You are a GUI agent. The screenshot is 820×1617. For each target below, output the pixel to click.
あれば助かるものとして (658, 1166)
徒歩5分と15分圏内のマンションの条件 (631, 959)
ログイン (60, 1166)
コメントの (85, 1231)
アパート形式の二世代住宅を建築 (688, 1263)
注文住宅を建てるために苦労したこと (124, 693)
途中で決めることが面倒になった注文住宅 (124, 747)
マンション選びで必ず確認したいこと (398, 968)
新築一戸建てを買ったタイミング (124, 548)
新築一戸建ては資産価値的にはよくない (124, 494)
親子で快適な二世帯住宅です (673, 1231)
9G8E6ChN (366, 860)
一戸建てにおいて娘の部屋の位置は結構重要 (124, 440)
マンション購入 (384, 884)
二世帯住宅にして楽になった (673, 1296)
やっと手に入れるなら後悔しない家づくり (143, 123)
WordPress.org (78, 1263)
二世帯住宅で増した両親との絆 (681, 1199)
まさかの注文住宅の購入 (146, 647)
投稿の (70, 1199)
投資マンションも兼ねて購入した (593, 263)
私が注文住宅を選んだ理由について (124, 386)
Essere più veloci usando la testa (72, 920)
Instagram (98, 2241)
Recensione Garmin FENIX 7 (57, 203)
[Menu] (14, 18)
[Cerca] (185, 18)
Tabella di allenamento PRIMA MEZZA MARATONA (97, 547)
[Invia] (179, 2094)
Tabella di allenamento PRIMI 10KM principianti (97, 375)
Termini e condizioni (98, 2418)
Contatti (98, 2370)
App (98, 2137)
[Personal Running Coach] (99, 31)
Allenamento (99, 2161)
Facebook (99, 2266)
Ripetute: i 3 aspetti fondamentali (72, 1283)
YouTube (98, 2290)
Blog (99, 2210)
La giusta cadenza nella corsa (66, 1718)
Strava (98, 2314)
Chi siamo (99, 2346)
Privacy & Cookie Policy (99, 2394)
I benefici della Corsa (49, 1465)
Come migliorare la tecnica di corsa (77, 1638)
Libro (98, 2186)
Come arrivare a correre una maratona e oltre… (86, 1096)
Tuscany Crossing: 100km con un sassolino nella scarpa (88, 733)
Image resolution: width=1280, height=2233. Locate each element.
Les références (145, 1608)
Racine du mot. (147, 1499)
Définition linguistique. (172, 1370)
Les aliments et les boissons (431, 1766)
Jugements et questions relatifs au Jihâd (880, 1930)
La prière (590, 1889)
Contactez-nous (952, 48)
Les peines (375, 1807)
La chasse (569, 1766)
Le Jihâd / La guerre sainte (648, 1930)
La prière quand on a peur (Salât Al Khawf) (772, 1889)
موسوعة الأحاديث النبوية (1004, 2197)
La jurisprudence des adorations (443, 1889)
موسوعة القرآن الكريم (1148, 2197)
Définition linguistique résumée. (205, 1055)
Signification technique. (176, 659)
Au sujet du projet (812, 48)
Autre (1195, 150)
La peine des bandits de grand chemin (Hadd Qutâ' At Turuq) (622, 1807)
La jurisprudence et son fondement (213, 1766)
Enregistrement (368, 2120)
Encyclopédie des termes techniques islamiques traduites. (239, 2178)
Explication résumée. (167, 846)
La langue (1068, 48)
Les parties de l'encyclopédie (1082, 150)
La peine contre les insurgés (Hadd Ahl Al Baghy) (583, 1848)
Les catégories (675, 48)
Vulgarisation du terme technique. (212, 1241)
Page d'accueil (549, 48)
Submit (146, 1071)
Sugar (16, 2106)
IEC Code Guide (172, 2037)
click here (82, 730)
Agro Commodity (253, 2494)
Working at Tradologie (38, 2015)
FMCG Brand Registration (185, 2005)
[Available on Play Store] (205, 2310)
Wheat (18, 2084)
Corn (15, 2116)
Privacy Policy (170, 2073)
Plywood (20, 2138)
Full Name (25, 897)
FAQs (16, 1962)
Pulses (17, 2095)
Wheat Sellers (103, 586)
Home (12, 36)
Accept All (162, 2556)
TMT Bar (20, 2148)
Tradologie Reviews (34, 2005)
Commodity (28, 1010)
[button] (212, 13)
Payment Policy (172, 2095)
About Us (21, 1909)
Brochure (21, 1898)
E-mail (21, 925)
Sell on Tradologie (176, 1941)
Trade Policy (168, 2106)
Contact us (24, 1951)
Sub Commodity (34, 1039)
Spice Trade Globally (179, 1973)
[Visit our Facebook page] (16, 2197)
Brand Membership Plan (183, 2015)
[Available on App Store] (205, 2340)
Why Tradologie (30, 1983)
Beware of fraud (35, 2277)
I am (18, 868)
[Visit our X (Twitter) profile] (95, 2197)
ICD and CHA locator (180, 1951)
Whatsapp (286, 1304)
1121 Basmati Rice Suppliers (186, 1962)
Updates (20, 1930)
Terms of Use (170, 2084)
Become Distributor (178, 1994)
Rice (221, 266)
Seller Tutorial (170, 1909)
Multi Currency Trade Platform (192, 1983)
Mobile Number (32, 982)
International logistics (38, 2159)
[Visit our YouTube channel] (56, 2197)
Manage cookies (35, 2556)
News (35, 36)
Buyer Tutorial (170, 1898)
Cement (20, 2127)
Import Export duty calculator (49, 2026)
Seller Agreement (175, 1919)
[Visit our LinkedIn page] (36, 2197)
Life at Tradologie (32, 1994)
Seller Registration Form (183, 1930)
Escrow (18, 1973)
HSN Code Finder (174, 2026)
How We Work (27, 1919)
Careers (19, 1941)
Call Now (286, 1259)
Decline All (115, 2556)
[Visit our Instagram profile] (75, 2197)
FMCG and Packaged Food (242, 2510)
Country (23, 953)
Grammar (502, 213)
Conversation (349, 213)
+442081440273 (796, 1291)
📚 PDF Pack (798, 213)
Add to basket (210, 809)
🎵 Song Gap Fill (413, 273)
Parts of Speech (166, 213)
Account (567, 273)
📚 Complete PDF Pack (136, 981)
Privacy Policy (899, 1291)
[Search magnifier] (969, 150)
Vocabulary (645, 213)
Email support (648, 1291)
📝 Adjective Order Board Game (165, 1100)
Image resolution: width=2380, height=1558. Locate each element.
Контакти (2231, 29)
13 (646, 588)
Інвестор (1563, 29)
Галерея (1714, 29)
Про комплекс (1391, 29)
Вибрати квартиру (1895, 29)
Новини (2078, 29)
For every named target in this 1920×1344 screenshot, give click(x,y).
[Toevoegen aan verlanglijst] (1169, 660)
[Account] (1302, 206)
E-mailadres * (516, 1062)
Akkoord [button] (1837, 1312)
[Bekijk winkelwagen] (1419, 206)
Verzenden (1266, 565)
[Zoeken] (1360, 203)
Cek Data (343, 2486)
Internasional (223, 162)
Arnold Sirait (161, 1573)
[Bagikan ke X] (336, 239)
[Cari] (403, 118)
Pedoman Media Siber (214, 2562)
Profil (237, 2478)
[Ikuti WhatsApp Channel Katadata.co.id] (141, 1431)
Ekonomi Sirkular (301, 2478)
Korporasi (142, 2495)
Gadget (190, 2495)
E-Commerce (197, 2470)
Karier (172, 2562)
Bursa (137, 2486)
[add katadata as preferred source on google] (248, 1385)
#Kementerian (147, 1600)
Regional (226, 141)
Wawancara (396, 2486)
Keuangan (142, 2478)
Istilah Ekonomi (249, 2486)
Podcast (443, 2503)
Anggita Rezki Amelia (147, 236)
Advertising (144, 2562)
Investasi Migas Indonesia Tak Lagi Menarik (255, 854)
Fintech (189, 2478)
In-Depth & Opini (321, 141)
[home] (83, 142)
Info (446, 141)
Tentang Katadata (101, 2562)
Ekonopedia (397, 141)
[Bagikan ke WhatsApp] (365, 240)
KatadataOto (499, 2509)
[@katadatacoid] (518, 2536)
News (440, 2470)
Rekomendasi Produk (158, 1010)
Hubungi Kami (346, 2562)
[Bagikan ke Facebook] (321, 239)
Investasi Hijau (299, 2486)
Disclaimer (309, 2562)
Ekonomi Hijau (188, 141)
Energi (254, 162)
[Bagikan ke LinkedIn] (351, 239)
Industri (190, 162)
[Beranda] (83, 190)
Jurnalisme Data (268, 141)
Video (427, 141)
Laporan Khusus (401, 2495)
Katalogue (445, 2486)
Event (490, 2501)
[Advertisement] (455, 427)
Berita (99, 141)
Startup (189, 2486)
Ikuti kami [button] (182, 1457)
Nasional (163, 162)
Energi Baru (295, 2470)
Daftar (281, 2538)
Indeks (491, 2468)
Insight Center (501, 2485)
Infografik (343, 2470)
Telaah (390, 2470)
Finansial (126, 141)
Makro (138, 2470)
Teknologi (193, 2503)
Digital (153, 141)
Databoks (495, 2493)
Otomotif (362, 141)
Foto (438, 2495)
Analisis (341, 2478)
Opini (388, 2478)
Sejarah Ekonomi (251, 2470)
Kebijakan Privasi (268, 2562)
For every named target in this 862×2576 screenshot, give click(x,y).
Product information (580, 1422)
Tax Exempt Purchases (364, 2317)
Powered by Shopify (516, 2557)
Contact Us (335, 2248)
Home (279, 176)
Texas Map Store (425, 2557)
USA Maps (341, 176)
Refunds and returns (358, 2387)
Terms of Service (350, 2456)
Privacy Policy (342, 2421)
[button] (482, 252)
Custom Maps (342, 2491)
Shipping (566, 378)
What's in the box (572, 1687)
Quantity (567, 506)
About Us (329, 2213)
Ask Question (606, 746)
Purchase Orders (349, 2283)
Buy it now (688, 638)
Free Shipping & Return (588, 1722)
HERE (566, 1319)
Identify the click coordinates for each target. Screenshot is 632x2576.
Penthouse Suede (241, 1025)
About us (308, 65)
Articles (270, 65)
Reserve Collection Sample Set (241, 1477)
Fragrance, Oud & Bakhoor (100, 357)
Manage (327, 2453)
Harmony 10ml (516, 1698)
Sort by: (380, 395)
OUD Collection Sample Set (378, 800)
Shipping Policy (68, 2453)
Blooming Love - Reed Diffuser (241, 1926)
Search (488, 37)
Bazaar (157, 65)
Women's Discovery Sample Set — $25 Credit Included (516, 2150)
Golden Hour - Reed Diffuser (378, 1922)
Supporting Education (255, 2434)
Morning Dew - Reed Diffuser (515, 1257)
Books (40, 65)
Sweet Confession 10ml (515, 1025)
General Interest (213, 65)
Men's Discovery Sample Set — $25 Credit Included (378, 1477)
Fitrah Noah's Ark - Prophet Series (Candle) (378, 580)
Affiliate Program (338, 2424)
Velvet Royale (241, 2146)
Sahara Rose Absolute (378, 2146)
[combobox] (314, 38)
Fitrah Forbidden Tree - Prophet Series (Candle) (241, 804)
===
# Activity
Tally the lines in these entries that have the string "Collection" in them, then answer with the count and nothing else.

# Expected output
2